We will continue to add, edit and change the Home page styling throughout the term.
Update Specifics
- Create a backup of your existing home.html file so you have something to revert to if necessary.
- Remove all inline styles and replace them with embedded styles.
You might want to create the embedded styles first so that you can copy and paste the properties from your existing inline styles into your new embedded style rules. When the embedded styles are created you can then delete completely any/all inline styles - and then test to ensure that your page displays properly with these new embedded style rules. - Make the links in the header and footer DIVS display without their normal underlines.
Don't use pseudo properties which will be covered next week. Instead use normal text properties (decoration) which can be found in the Appendix at the end of the textbook.
The links in the content area should still be underlined. This means that you should set rules for the A tag within the header and footer DIV tags. In other words, the links in the header and footer are not underlined, but the links for the labs and assignments within the content DIV are underlined... more below. - Center the "content" DIV... see below.

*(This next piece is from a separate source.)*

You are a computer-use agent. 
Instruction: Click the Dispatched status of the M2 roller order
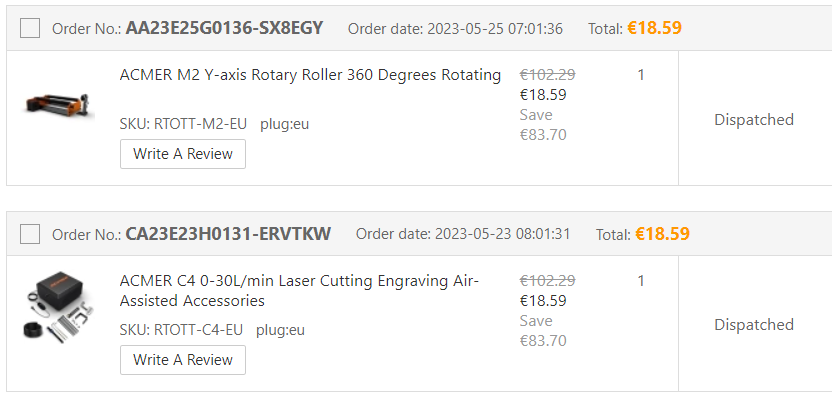point(754,120)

- Upload the home.html file to your CTIS server space - see the submission instructions below.
- You are free to use any TEXT styling or coloring you wish, though this is not required.
- Create a link for Lab #1 so that when clicked your lab_1.html file will be displayed.
Contextual Selectors
In chapter 2, the author is focused on very specific contextual selectors - unique and specific rules for special situations. This material will be covered in more depth in week 3.

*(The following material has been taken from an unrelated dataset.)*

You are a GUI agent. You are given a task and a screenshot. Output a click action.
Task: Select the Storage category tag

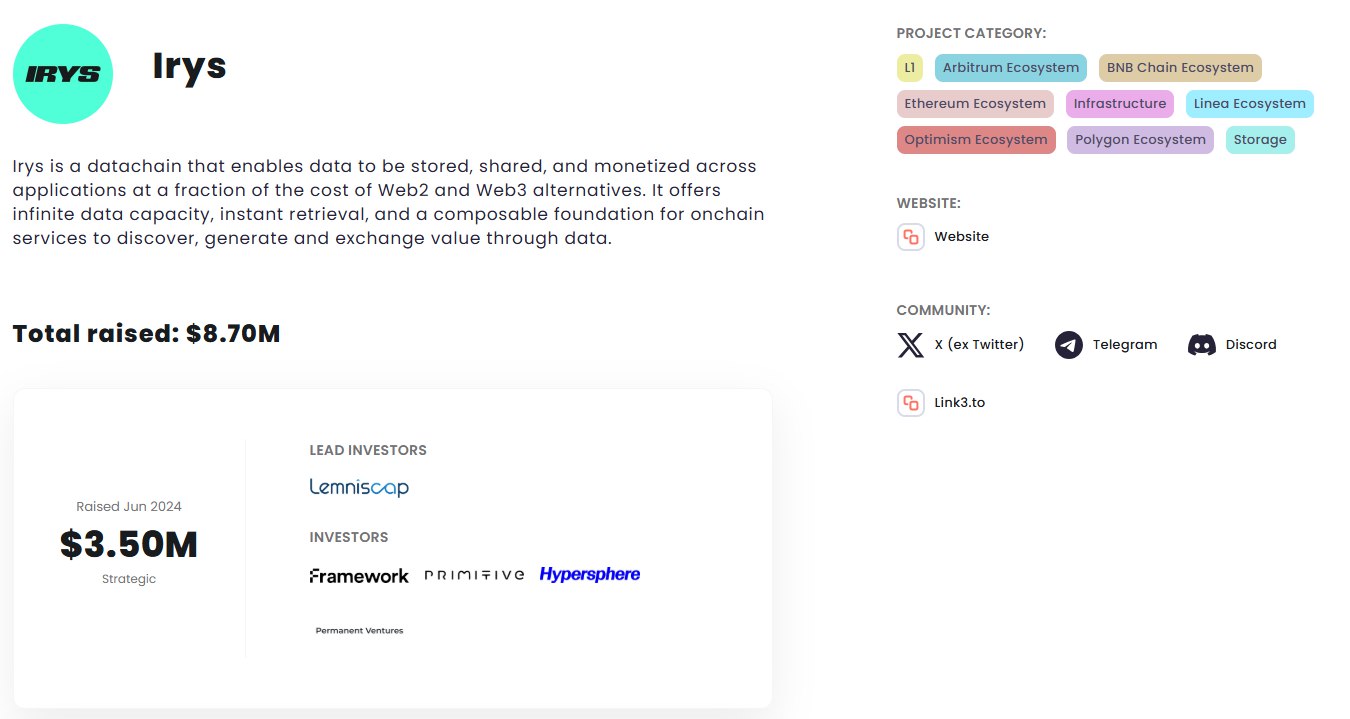[x=1260, y=140]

Our advice is to always keep your styles (or stylesheets) as simple as you can. Sure, at some point you may find the need to make only the first paragraph in a DIV red, but the goal in this document is to make the CSS readable, simple, and appropriate for the task at hand.
Remember this simple syntax:
#DivID { }
Meaning that you can specify a single DIV element and then set the rules for all elements within that specific DIV.
If you need to make a specific element within a DIV unique, you can use this:
#DivID elementName { }
Thus, you could use the following to specify that the A links within the "header" DIV are styled a certain way. Note that links in other DIVs are not affected. The logic is: within the DIV which has an ID of "header", the A links will be styled as we specify here:
#header a { }
This same logic/syntax can then be applied to any other element(s) contained with a specific DIV... the HRs, the Ps, etc.
Centering the Content DIV
Last week I showed you how to center the content of a DIV using text-align for the header and footer DIVs.
As your document is now, the content (the Homework and Lab lists) is probably left aligned, but way over to the left.
The document might look better if the "content" DIV itself was centered. This does not mean the content within the DIV is centered. I am instead referring to centering the entire content DIV element. In this way the text within the DIV is still left-aligned, but the entire DIV is centered within the document. In this way, when the window is re-sized, the content DIV is centered on the page as is the header and footer. Take a look at the sample image below.
You can do this by setting up these style properties for the "content" DIV:
- Set the width of the content DIV to a fixed pixel measurement. I will leave it up to you to find out what is appropriate for your page.
- Set the margin-left and margin-right properties of the DIV to auto
In this way the DIV element is sized in width. The browser will then automatically adjust the left and right margins accordingly... the DIV itself is centered.
Submitting this Assignment
- Upload (and test) your home.html file, and any required images, to your web
space on the CTIS web server. All images for this
assignment should be located in a folder named images which is located inside
your public_html folder.
See the Web Server Account Set Up page for details.